The Off Center Festival opens Jan. 13 with separately billed performances by the indie band Lord Huron and Chautauqua, a site-adapted, Vaudeville-influenced variety show packed with music, comedy Broadway-style song-and-dance numbers, feats of strength and short informative lectures by local guests.

Special guests will be OC Weekly’s Gustavo Arellano; Erwin Chemerinsky, founding dean of the UC Irvine School of Law; Shelley Hoss, president of the Orange County Community Foundation; and Jim Washburn, arts and music writer and historian.

Lord Huron, a band that fuses Calypso-inspired harmonies with folk music, will perform for one night in Founders Hall, while Chautauqua will perform four shows through Jan. 15 in the Samueli Theater.

Next up, on Jan. 14 in Founders Hall, comedian and musician Reggie Watts will perform a one-night gig of improvised musical sets, using only his voice and a looping machine. During his 2010 tour, he opened for Conan O’Brien and played Bonnaroo.

Out on the Arts Plaza, The Car Plays, conceived by Paul Stein, will perform a series of shows on Jan. 14-15 and Jan. 20-21.

The production brings actors and audiences together in parked cars.

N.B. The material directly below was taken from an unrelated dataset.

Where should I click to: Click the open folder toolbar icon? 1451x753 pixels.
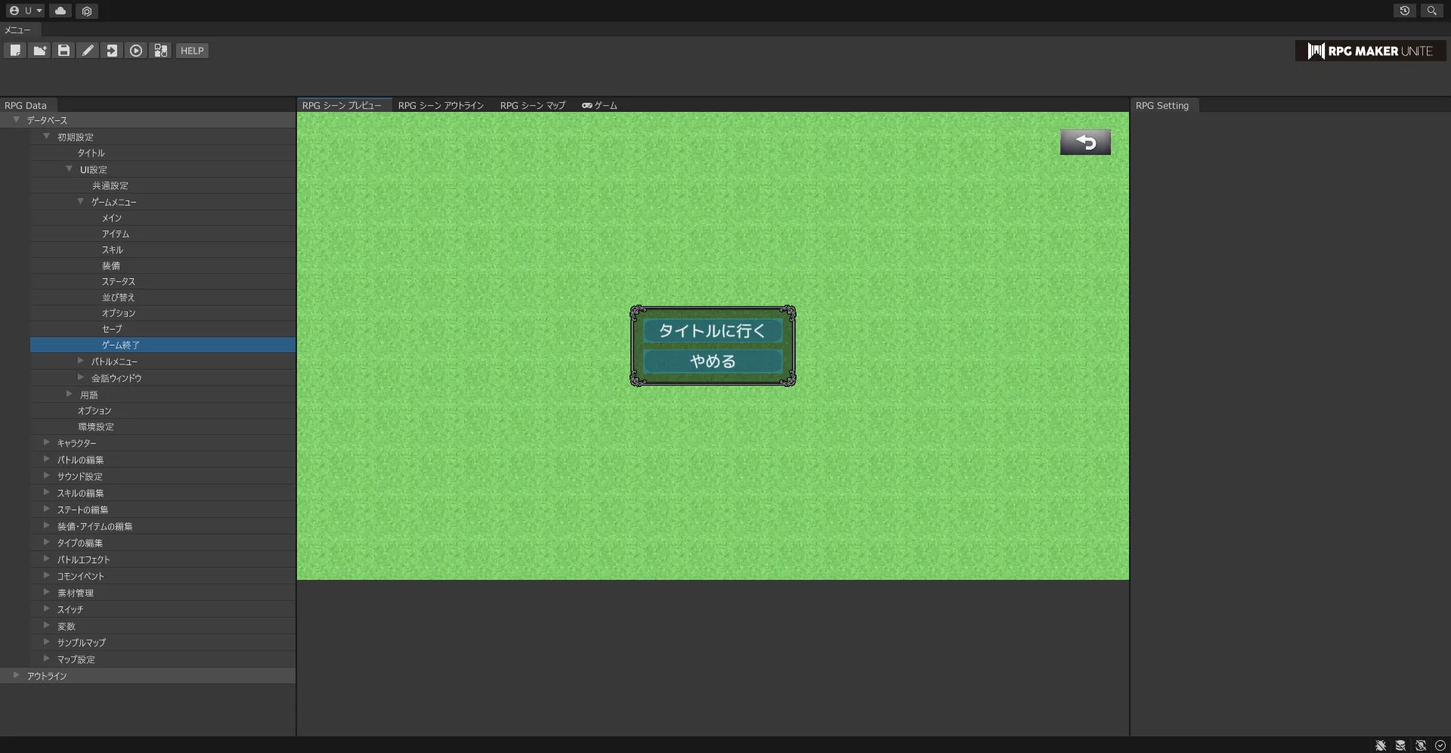pos(39,51)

Fifteen short plays, including two pieces commissioned by South Coast Repertory, will be performed inside the cars, while audiences of two move from vehicle to vehicle, experiencing works by various playwrights.

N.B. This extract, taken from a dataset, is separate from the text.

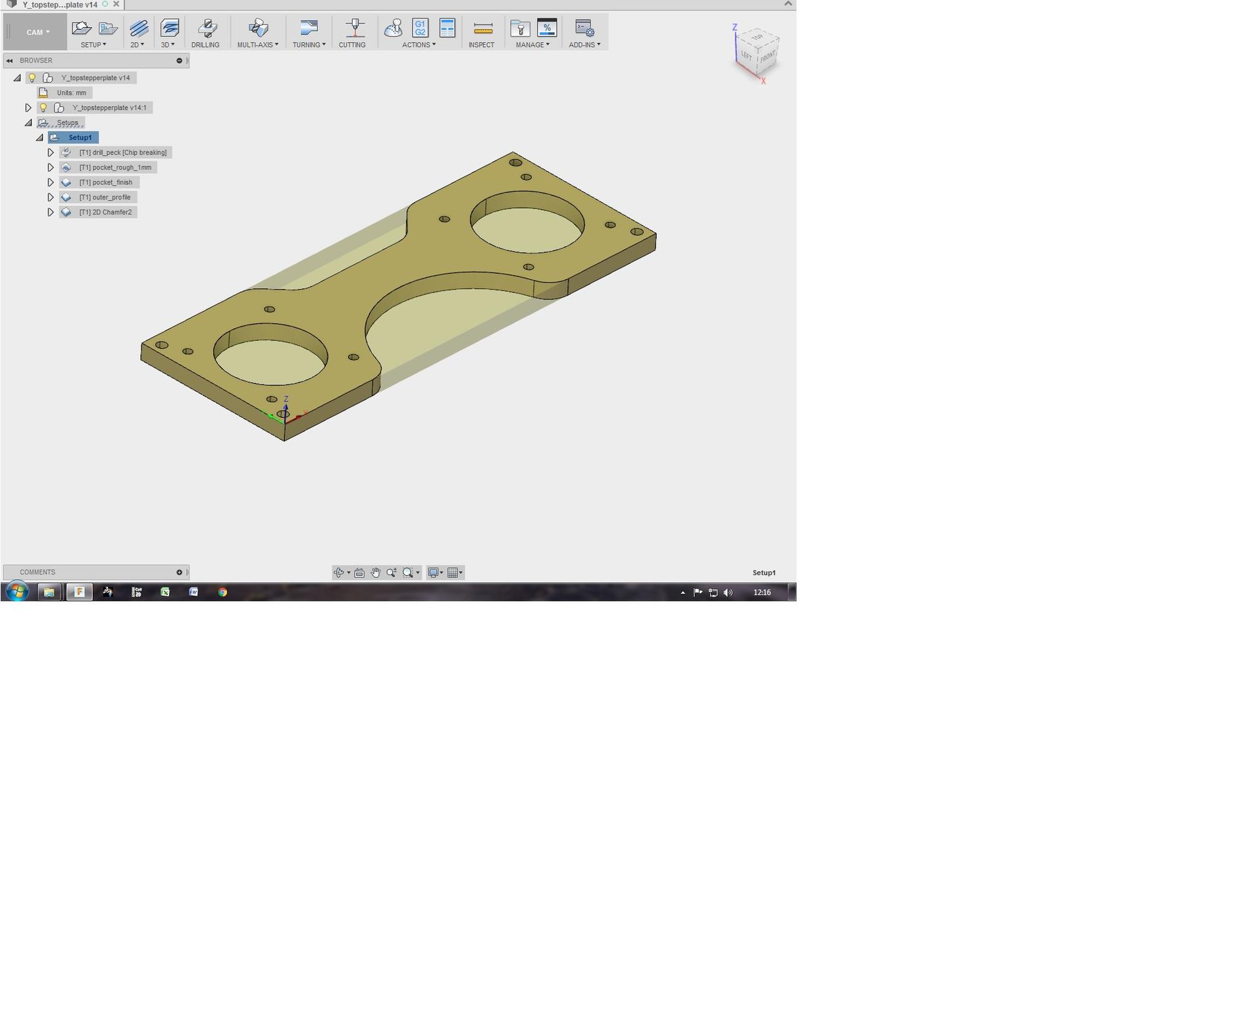
Task: Open the Tool Library icon in Manage
Action: coord(520,28)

Audiences will experience five plays in one hour. There will be three different tracks of five plays, with each play lasting approximately nine minutes.

From Jan. 18 through Jan. 20, “ReEntry,” a play conceived by sisters of veterans Emily Ackerman and KJ Sanchez, will be performed in Founders Hall.

The drama sifts through politics to uncover the raw veracity of a Marine’s homecoming and how American families, culture and society can help these servicemen and women readjust to life back home. All dialogue in the play was taken directly from interviews with combat veterans and their families.

Then, from Jan. 19 through Jan. 21 in the Nicholas Studio at South Coast Repertory, “The Word Begins,” nominated for three Helen Hayes Awards, follows the journey of two men as they discover the power of words to define love, faith, race and humanity in America.

The production is a hodgepodge of theater, the spoken word, comedy and hip-hop combined to make a new satire that examines the current cultural landscape.

“‘The Word Begins’ is a wonderful, hilarious, but very political, very topical and at times quite provocative piece,” said Dwyer.

The eighth act in the lineup, “Ten Tiny Dances,” will follow on Jan. 20-21 in the Samueli Theater. This production will be a series of dances performed within the confines of a 4-by-4-foot stage.

Included among the dance pieces will be new works created especially for the Off Center Festival by local choreographers Melanie Rios of The Wooden Floor, Jennifer Backhaus of Backhausdance and Los Angeles-based Meg Wolfe.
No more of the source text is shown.